— Living is often in the noticing. And in the remembering.
I’ve recently started a new system with my small Moleskine notebook. It’s super simple. But it’s been powerful.
Each day gets a page, and I simply make a list as the day goes on, recording short notes of the things I spend my time doing (leaving out the common stuff like cat chores, putting out birdseed, meals unless somehow special, etc.)
I mostly include things like:
- The main creative projects I work on and the things I write.
- Time spent with our private AWAKE groups.
- The music I really spend time listening to.
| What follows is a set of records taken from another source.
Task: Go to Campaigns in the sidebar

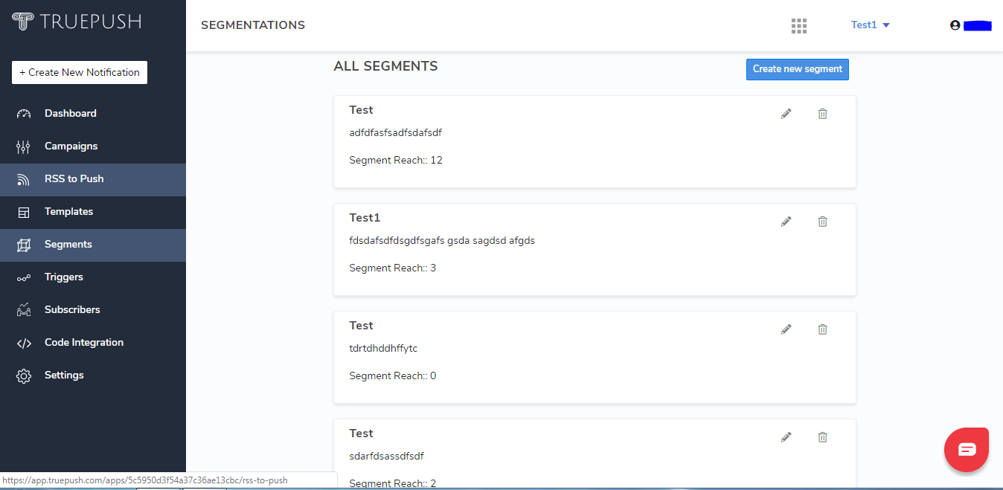Action: [71, 146]
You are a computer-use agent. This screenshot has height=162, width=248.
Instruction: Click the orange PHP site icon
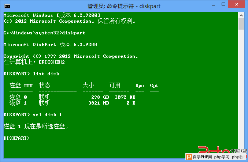tap(189, 157)
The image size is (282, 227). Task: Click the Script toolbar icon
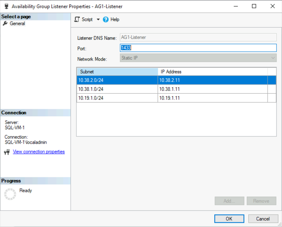point(77,19)
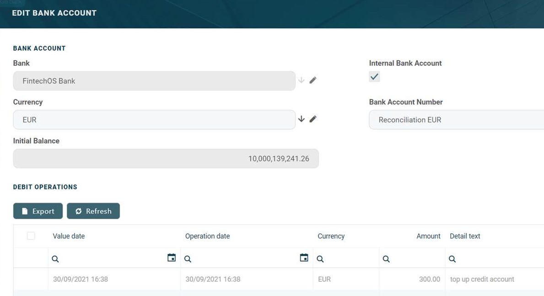Click the EUR currency combo box
The height and width of the screenshot is (296, 544).
(154, 120)
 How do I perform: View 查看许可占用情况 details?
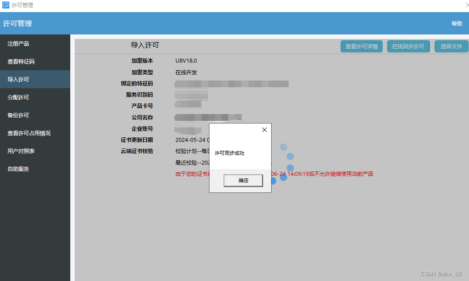27,133
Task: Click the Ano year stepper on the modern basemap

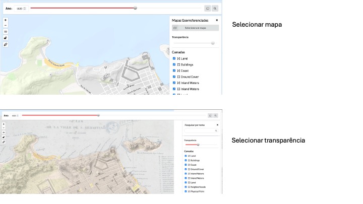Action: (26, 9)
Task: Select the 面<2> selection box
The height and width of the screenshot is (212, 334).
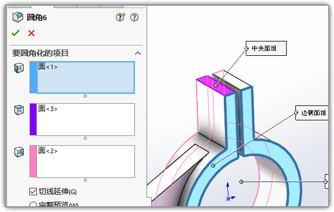Action: click(82, 162)
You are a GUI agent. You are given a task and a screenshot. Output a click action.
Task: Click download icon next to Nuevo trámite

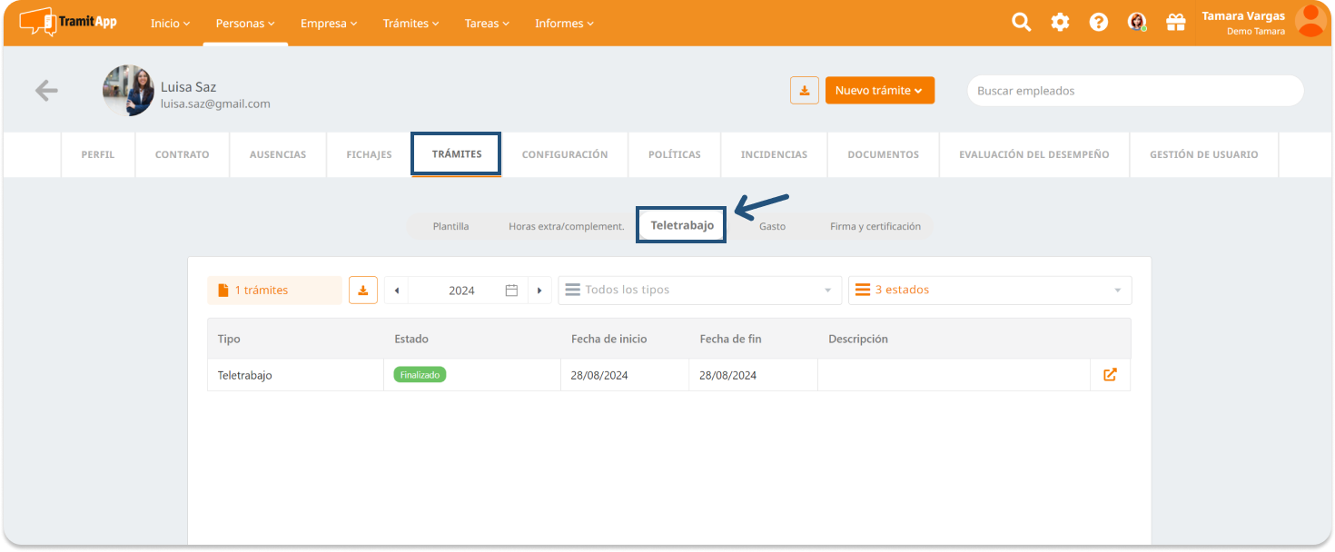point(805,91)
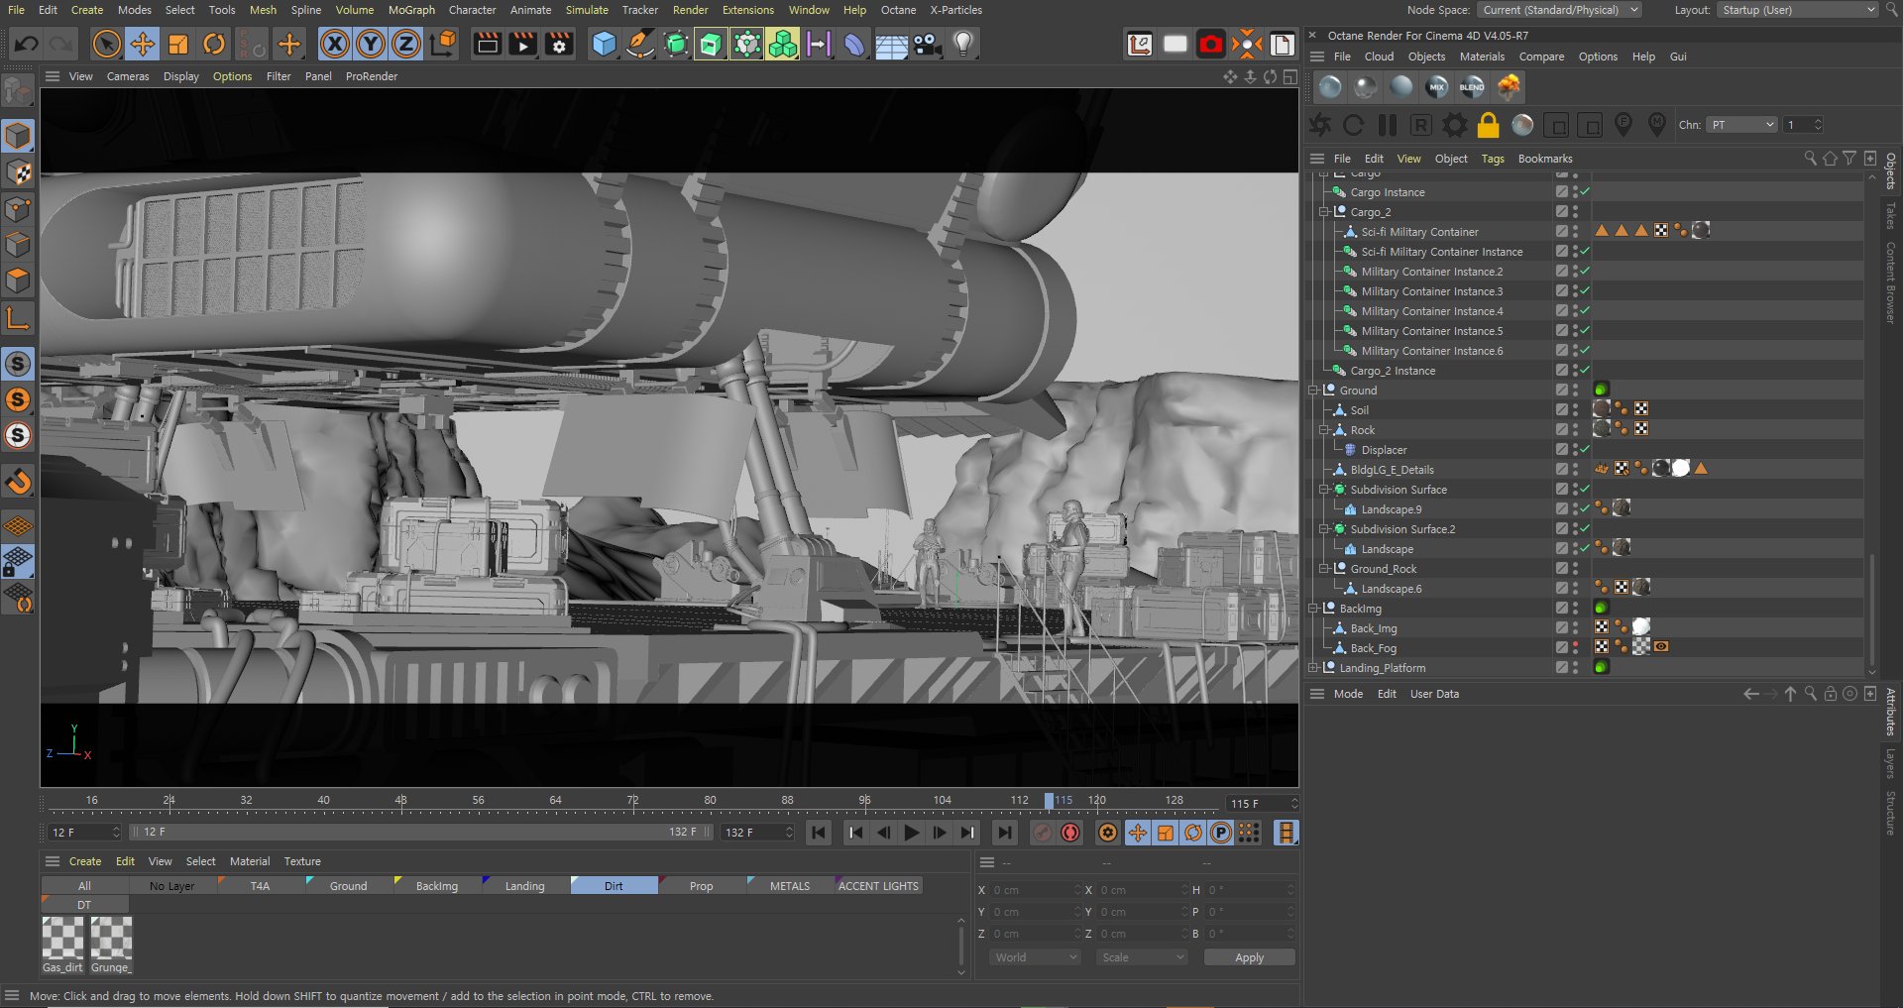The height and width of the screenshot is (1008, 1903).
Task: Open the MoGraph menu
Action: tap(411, 10)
- The books I read and the Audible books I listen to throughout the day.
- Anything I watch (since I watch so little), and anything I spend time studying (e.g., an hour with Seneca, or a book of Magnum photography, or a classic chess game).
- Walks I go on around the lake, and mini-adventures or picnics with my wife.
- Or simply a half hour spent sitting with my cats on the porch watching the birds, chipmunks, and squirrels.
The idea is to retain, in a very simple list, what it is I actually spend my days doing so that I can then look back each night and at the end of each week and see what it was I gave my time (and therefore my life) to across that span.
As a byproduct, the list then becomes as well a remarkable expression of what it is I have to feel thankful for — in a sense charting not only the composition of my days but equally all my many sources of gratitude.
Without such a list, all too often, my days blur together. Worse: weeks blur. Months blur. YEARS blur.
And I suppose I’ve come to realize just how much I’m losing by simply not paying close enough attention.
Because there’s also this: By setting about each day knowing I am to record what I occupy myself with, in a way my notebook gives me a standing order each morning — PAY ATTENTION.
And, while paying attention — MAKE IT COUNT.